### Task goal
Reproduce every one of the entries below verbatim, line for line.

(Dataset entries)
_ _ _ _ _
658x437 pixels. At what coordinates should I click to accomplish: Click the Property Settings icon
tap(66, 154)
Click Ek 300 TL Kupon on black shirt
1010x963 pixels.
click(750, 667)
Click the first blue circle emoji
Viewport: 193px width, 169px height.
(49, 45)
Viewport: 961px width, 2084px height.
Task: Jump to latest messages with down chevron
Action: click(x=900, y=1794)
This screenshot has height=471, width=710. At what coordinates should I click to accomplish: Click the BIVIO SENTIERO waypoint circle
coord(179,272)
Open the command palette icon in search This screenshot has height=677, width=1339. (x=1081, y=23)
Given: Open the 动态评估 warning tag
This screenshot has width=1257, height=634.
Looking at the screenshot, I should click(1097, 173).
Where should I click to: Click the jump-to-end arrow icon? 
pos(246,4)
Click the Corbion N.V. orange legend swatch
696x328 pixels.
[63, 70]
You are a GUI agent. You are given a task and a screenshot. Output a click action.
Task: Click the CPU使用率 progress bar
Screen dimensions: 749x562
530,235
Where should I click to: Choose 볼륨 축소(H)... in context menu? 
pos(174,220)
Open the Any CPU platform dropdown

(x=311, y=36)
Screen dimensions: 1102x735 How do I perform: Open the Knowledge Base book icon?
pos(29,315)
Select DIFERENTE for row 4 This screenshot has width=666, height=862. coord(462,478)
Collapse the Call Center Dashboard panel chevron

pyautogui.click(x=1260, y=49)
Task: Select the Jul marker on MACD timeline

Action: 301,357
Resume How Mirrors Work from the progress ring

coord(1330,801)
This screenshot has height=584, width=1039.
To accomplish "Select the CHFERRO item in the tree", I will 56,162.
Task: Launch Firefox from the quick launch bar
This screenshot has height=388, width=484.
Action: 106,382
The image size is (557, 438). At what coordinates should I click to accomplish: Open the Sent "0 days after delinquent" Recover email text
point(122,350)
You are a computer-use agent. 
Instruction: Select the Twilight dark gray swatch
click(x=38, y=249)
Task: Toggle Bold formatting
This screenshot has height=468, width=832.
_ _ _ _ _
### Completed exercise
658x437 pixels. At what coordinates should I click to accomplish: Click the Property Settings icon
tap(66, 154)
Click Ek 300 TL Kupon on black shirt
1010x963 pixels.
click(750, 667)
Click the first blue circle emoji
Viewport: 193px width, 169px height.
(49, 45)
Viewport: 961px width, 2084px height.
Task: Jump to latest messages with down chevron
Action: click(x=900, y=1794)
This screenshot has height=471, width=710. At what coordinates should I click to accomplish: Click the BIVIO SENTIERO waypoint circle
coord(179,272)
Open the command palette icon in search This screenshot has height=677, width=1339. (x=1081, y=23)
Given: Open the 动态评估 warning tag
This screenshot has width=1257, height=634.
Looking at the screenshot, I should click(1097, 173).
Where should I click to: Click the jump-to-end arrow icon? 
pos(246,4)
Click the Corbion N.V. orange legend swatch
696x328 pixels.
[63, 70]
You are a GUI agent. You are given a task and a screenshot. Output a click action.
Task: Click the CPU使用率 progress bar
Screen dimensions: 749x562
530,235
Where should I click to: Choose 볼륨 축소(H)... in context menu? 
pos(174,220)
Open the Any CPU platform dropdown

(x=311, y=36)
Screen dimensions: 1102x735 How do I perform: Open the Knowledge Base book icon?
pos(29,315)
Select DIFERENTE for row 4 This screenshot has width=666, height=862. coord(462,478)
Collapse the Call Center Dashboard panel chevron

pyautogui.click(x=1260, y=49)
Task: Select the Jul marker on MACD timeline

Action: 301,357
Resume How Mirrors Work from the progress ring

coord(1330,801)
This screenshot has height=584, width=1039.
To accomplish "Select the CHFERRO item in the tree", I will 56,162.
Task: Launch Firefox from the quick launch bar
This screenshot has height=388, width=484.
Action: 106,382
The image size is (557, 438). At what coordinates should I click to accomplish: Open the Sent "0 days after delinquent" Recover email text
point(122,350)
You are a computer-use agent. 
Instruction: Select the Twilight dark gray swatch
click(x=38, y=249)
Task: Toggle Bold formatting
This screenshot has height=468, width=832.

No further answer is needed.